The Chicago Bulls were one season from starting a championship run of six titles in eight years when they came to the Metrodome on Nov. 8, 1989. The NBA had been gone from the Twin Cities for 29 years and this was the first home game for the expansion Timberwolves.
Michael Jordan played 40 minutes, scored 45 points, and the Bulls won 96-84. Tyrone Corbin played 48 minutes and Tony Campbell scored 31 points for Bill Musselman's Wolves.
The crowd was announced at 35,427. Those in attendance did not witness a made three-pointer. The Bulls attempted one, a miss by Jordan, and the Wolves attempted five, misses by Campbell, Brad Lohaus, Pooh Richardson, Doug West and Scott Roth.
The Timberwolves took outstanding advantage of the Dome's capacity that first season, totaling an NBA record of 1,072,572 tickets sold for a 22-60 team.
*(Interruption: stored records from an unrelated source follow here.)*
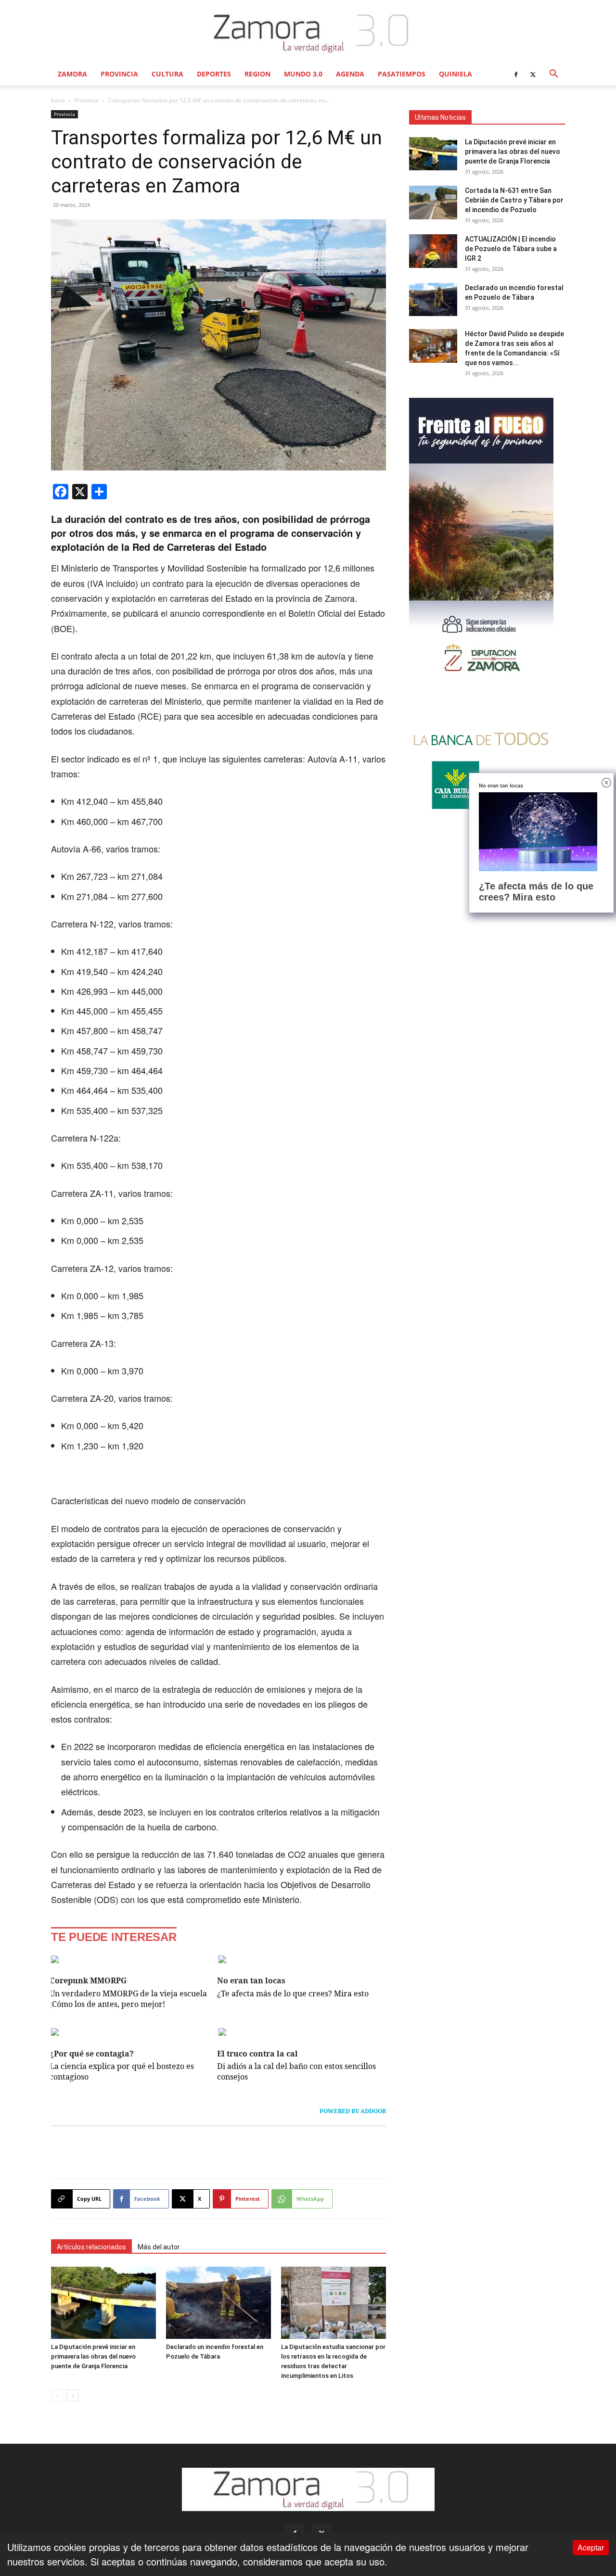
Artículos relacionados (91, 2247)
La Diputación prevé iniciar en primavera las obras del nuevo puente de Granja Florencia (93, 2356)
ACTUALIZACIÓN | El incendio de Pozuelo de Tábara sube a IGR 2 (511, 248)
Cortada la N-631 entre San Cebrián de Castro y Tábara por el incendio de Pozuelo (514, 200)
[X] (533, 74)
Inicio (58, 100)
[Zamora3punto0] (308, 32)
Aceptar (591, 2547)
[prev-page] (57, 2395)
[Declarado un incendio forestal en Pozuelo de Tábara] (218, 2303)
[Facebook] (516, 74)
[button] (553, 73)
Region (257, 73)
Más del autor (159, 2247)
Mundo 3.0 (303, 73)
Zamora (72, 73)
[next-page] (72, 2395)
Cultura (167, 73)
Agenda (350, 73)
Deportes (214, 73)
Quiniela (455, 73)
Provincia (119, 73)
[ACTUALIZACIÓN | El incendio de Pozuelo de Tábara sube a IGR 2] (433, 251)
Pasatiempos (401, 73)
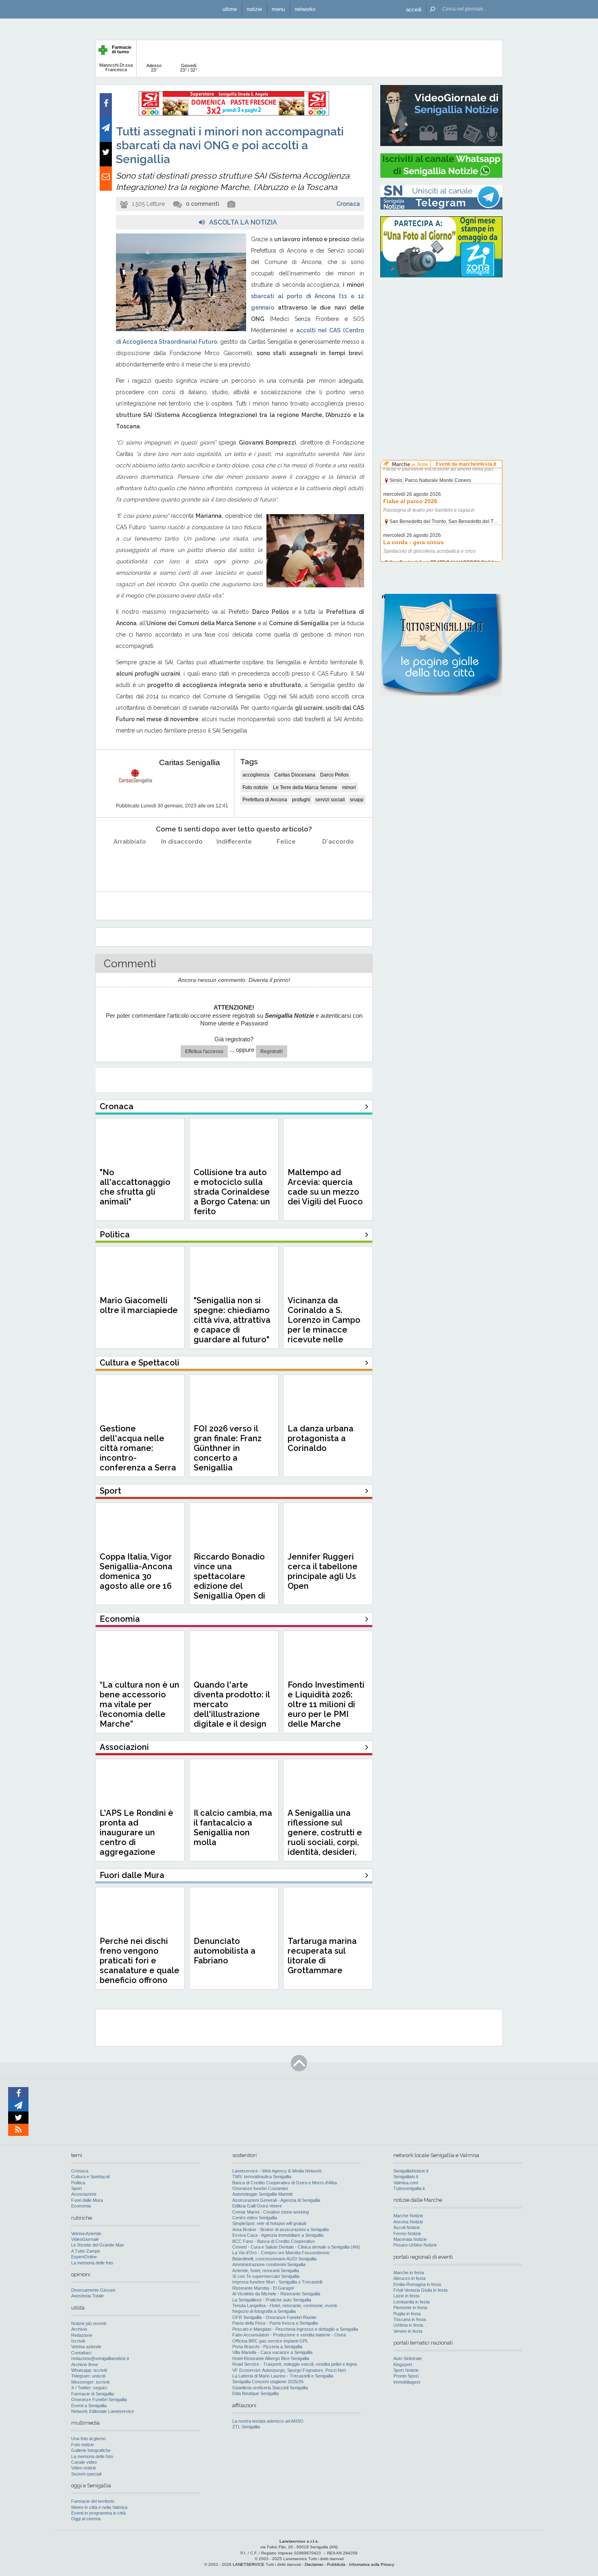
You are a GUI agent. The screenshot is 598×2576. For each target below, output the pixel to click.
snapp (357, 800)
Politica (78, 2182)
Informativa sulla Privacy (371, 2564)
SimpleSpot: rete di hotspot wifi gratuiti (269, 2223)
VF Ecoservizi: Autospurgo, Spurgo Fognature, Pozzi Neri (289, 2370)
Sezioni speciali (86, 2473)
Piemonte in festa (410, 2307)
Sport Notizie (406, 2370)
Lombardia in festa (411, 2301)
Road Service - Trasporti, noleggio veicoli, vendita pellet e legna (294, 2364)
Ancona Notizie (408, 2221)
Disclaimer (314, 2564)
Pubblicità (336, 2564)
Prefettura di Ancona (264, 800)
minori (349, 787)
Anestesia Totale (87, 2295)
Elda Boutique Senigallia (255, 2393)
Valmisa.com (405, 2182)
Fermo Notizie (407, 2233)
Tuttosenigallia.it (409, 2188)
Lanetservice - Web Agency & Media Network (277, 2170)
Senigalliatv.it (405, 2176)
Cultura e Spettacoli (90, 2176)
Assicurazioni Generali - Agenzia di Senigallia (276, 2200)
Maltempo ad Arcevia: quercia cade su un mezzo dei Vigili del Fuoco (325, 1186)
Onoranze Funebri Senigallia (99, 2399)
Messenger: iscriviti (90, 2382)
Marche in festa (408, 2272)
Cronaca (348, 204)
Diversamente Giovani (93, 2290)
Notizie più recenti (88, 2323)
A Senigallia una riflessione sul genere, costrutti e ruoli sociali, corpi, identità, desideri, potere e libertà (325, 1837)
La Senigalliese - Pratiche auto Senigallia (271, 2299)
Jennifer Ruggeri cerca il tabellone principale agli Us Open (323, 1571)
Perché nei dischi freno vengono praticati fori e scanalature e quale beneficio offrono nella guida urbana (139, 1965)
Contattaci (81, 2352)
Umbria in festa (408, 2325)
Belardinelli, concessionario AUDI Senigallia (274, 2258)
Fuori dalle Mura (87, 2200)
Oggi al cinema (85, 2518)
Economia (81, 2205)
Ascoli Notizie (406, 2227)
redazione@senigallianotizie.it (100, 2358)
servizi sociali (330, 800)
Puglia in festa (407, 2313)
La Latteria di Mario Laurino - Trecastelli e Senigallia (282, 2375)
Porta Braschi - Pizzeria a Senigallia (267, 2346)
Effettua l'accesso (204, 1051)
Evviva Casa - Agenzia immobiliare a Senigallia (277, 2235)
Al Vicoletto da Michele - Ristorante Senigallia (276, 2293)
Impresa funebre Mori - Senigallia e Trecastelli (277, 2281)
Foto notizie (255, 787)
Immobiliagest (406, 2382)
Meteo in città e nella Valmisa (99, 2507)
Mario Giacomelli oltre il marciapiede (139, 1305)
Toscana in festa (409, 2319)
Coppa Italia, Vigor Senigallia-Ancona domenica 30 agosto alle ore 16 (136, 1571)
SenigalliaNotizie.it (410, 2170)
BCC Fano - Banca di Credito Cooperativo (273, 2241)
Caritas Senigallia (189, 762)
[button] (414, 9)
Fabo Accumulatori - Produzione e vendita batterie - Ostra (289, 2334)
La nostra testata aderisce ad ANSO (267, 2421)
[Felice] (286, 862)
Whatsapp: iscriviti (89, 2370)
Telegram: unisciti (88, 2375)
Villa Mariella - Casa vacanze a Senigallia (272, 2352)
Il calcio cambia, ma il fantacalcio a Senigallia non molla (233, 1827)
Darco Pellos (334, 775)
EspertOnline (84, 2256)
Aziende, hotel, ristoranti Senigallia (265, 2270)
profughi (301, 800)
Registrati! (271, 1051)
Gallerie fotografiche (91, 2450)
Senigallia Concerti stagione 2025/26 (267, 2381)
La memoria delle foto (92, 2262)
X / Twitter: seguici (89, 2387)
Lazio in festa (406, 2295)
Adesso (154, 67)
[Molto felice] (338, 862)
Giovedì (188, 67)
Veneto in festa (407, 2331)
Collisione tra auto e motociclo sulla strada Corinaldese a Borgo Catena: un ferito (232, 1191)
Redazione (81, 2335)
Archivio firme (84, 2364)
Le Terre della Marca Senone (305, 787)
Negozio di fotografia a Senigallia (264, 2311)
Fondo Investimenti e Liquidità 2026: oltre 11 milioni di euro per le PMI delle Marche (326, 1704)
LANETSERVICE (248, 2564)
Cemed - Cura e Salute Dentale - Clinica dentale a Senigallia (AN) (296, 2246)
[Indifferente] (234, 862)
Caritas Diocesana (294, 775)
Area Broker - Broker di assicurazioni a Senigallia (280, 2229)
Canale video (84, 2462)
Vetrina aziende (86, 2346)
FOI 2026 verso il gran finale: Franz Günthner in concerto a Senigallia (228, 1448)
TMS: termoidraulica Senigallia (261, 2176)
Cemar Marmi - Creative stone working (270, 2212)
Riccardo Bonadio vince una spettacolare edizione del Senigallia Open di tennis (229, 1581)
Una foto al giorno (88, 2438)
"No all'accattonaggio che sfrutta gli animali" (135, 1186)
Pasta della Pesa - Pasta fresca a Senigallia (275, 2323)
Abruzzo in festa (409, 2278)
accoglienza (255, 775)
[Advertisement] (441, 335)
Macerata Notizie (410, 2239)
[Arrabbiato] (130, 862)
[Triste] (182, 862)
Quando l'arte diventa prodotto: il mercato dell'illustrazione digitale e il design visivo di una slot (232, 1709)
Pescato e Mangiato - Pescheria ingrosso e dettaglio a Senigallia (295, 2329)
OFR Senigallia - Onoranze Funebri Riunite (274, 2317)
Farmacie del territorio (92, 2501)
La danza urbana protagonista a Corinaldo (321, 1438)
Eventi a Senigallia (89, 2405)
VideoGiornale (85, 2239)
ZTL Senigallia (246, 2426)
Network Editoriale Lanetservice (102, 2411)
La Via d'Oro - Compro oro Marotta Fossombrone (281, 2252)
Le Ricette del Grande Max (97, 2244)
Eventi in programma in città (98, 2513)
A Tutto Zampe (85, 2251)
One season later, the Wolves opened Target Center and averaged 19,011 in paid attendance for a 29-53 team.
The obvious storyline was that this showed a public hunger for the NBA in this region. What wasn't clear at the time is Bob Stein, then the team's president and CEO, had put together a collection of young marketers that put the Wolves near the forefront of a new age for promoting and selling a sports product.
"Nobody came out and said it, but the NBA wanted its expansion teams to be bad," Stein said this week. "The players available in the expansion draft were mostly roster-fillers. The best we could do in the draft was 10th going into our first season, and that's not going to excite people.
"I had represented players, but I was new to the sports business. That forced us to look at everything from the perspective of a customer."
And from that viewpoint, Stein told his ambitious crew of pitch men and women: "Our business is not basketball. Our business is entertainment and customer service."